• Tasks to complete:
A - List the three questions the writer of the foster care account says they were already asking about their identity at a young age.
B - Extend the foster care account past its final sentence.

• Text block:
I was in foster care for the first four years of my life. Calling it difficult would be an understatement. Even from that young age, I was already watching other children with their parents and trying to figure out my identity: Will I ever have a family? Will I find my biological mother? Who did I belong to?
I was in at least four different foster care homes during that time. I remember the last two. I had to leave one because the foster parents decided to adopt my biological sister, but not me. It was emotional, and I wondered whether
I would see my sister again, but my main focus was on needing a mom.
After that I was in a home with anywhere from 12-15 children, a mix of biological and foster kids. I was second to youngest. There were times I would go to bed, not starving, but not full either. I would feel lost and neglected amongst all those kids. I hurt because I felt like an outcast without my own family. When you’re a foster care child, you feel separate from the world. You have no family, no guidance, and you feel like no one can understand you. At least that’s how I felt.
I have been told that fewer foster parents are stepping forward, but this could be a good thing: I have heard of and seen countless instances of foster parents abusing their power. Some foster parents see nothing but money when they look at foster care children. I would hope that wasn’t the case when I was in the system, but who knows. I’d rather there be fewer foster parents taking care of the children for all the right reasons than to have more ignorant ones collecting checks.

(Stored items)
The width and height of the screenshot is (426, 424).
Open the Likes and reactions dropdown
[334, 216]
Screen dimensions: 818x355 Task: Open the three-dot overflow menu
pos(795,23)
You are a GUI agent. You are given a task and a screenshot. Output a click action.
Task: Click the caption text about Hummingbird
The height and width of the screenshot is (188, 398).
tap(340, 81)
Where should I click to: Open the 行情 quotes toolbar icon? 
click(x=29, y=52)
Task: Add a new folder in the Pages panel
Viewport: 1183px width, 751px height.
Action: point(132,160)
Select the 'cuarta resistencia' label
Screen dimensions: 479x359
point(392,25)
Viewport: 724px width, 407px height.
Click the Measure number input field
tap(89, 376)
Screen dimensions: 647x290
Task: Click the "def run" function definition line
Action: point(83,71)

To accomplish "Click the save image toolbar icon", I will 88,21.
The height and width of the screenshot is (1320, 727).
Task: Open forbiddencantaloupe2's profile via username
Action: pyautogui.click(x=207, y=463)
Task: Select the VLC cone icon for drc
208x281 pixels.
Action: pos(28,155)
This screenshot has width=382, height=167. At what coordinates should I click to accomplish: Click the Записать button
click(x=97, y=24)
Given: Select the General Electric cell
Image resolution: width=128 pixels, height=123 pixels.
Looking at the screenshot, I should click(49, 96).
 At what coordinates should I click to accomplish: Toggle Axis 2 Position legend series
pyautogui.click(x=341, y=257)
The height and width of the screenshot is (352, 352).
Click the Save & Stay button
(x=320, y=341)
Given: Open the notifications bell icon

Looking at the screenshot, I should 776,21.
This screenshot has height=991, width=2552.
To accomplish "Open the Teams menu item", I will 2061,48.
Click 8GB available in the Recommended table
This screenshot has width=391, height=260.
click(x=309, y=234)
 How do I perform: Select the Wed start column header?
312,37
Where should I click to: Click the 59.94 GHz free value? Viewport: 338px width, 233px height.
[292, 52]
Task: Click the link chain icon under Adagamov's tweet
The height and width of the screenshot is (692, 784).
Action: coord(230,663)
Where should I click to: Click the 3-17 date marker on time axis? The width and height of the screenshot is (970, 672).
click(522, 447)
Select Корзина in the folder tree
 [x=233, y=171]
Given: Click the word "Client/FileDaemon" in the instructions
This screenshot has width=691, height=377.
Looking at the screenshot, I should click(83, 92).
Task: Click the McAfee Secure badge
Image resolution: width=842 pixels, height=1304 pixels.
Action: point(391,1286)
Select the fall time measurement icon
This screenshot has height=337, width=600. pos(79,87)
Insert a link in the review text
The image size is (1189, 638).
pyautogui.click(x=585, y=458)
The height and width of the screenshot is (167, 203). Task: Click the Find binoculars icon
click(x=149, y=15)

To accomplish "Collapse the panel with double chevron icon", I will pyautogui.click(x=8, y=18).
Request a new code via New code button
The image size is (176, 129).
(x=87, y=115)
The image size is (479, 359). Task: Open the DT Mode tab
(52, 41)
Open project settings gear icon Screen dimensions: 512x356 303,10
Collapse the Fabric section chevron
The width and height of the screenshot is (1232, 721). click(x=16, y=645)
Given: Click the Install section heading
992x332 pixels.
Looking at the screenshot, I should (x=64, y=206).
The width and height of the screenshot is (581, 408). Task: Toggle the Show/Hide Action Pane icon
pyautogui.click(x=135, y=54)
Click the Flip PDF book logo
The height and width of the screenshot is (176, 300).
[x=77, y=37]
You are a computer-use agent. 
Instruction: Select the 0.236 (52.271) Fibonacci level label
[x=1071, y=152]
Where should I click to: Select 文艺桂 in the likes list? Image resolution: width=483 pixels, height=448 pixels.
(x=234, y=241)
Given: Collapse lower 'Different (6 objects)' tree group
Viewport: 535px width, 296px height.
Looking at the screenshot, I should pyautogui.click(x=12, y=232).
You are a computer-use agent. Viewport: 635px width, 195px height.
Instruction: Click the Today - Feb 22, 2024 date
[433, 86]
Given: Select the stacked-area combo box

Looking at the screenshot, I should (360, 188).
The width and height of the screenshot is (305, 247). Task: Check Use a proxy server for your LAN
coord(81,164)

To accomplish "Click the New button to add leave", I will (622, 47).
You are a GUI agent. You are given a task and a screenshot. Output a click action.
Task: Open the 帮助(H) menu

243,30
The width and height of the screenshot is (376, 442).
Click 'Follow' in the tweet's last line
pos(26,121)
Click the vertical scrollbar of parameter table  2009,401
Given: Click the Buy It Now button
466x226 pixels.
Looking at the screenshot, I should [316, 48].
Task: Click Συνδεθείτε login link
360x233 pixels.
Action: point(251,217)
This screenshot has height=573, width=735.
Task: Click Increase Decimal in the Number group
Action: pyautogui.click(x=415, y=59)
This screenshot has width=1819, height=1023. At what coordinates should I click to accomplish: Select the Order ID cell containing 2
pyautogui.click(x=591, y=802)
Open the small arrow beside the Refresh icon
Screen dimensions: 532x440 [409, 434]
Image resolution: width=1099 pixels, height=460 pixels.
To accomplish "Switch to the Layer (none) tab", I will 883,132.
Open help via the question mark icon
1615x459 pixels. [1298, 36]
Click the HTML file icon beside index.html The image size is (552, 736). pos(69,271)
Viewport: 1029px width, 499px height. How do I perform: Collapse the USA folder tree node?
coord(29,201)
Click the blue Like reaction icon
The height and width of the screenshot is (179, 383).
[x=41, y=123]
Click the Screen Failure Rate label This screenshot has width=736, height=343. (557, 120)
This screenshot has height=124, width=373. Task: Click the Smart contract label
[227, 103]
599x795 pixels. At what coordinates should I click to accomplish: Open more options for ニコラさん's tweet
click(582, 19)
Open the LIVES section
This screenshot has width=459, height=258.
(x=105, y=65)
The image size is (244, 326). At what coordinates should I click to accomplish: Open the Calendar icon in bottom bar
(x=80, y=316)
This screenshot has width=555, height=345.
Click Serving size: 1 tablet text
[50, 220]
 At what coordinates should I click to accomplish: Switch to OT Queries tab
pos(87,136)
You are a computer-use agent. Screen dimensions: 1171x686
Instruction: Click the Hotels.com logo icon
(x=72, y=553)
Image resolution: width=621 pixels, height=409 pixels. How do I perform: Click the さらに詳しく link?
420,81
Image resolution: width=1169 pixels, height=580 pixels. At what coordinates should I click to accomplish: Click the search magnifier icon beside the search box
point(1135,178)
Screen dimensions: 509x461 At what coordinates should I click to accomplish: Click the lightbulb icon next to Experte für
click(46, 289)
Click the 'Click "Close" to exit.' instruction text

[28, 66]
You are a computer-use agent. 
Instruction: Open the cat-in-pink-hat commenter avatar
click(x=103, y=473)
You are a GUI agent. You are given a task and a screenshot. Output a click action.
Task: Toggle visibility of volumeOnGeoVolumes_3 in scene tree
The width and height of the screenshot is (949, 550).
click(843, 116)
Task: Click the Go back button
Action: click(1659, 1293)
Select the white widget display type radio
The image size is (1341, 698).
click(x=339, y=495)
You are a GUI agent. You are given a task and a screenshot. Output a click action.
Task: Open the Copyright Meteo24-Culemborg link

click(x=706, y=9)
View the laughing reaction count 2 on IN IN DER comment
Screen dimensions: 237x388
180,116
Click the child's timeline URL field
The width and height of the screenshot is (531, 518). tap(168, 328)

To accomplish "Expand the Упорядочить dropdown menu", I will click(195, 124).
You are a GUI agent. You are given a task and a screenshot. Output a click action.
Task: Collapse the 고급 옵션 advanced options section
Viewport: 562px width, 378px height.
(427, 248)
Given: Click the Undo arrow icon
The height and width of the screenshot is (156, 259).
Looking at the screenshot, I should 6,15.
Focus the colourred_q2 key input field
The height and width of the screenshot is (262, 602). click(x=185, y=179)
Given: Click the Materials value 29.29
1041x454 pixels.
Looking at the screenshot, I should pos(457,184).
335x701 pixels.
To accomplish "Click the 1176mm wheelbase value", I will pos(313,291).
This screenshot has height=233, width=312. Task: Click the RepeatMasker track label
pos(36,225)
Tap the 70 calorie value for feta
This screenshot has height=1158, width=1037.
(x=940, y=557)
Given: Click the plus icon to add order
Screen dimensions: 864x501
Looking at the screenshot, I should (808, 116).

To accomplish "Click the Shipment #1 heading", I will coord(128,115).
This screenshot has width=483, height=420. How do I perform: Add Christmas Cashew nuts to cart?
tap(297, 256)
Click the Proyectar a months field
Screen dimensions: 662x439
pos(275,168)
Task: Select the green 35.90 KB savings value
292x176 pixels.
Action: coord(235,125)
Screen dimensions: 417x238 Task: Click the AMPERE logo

• Exercise answers:
A -
Will I ever have a family?
Will I find my biological mother?
Who did I belong to?

B -
I was lucky to have my name in the local papers and on local television channels broadcasting my urgent need for a family. Well, lucky might not be the best word, because I remember families coming to the foster care homes and scoping me out, contemplating whether they wanted me to be a part of their family. My guard was up and my hopes were never high, but the thought of being part of a family never vanished.
And then my mother found me. It took her six to eight months to adopt me, maybe even longer. She had to go through a strident approvals process. Her life was an open book. She had to be interviewed and go to workshop classes. Her biological daughter (now my sister) was interviewed. My mother said it was like hell, and she questioned whether it was all worth it.
But I am happy she did. She is the best mother, the love of my life, the reason why I’m speaking out today. She raised a young boy into a young man, and couldn’t have done a better job. She always had high expectations for me, and even sent me to private schools. To this day, I feel like I owe her my life because she gave me a second life — a new name, a new identity, the chance to thrive. Being a single parent was difficult, but she juggled bringing up her biological daughter and me, spending equal time on both of us.
I wish all prospective foster parents were required to do at least this much, if not more. The system should make it very difficult for a foster parent to become authorized, certified and licensed to take care of a child. Where they work, who their friends are, how much money they make, how many kids are already in the household — this all needs to come to the surface. Child welfare workers should consider why potential foster parents want to foster, because they need to spend at least as much time with foster kids as their own. If they’re just in it to collect the monthly stipend, that’s selfish, and emotionally damaging.
Every foster care child deserves the same outcome I had. Around 400,000 children are in foster care on any given day in this country–400,000! That number has to decrease significantly, but it is not going to if people don’t know the real facts concerning foster care and the importance of adoption.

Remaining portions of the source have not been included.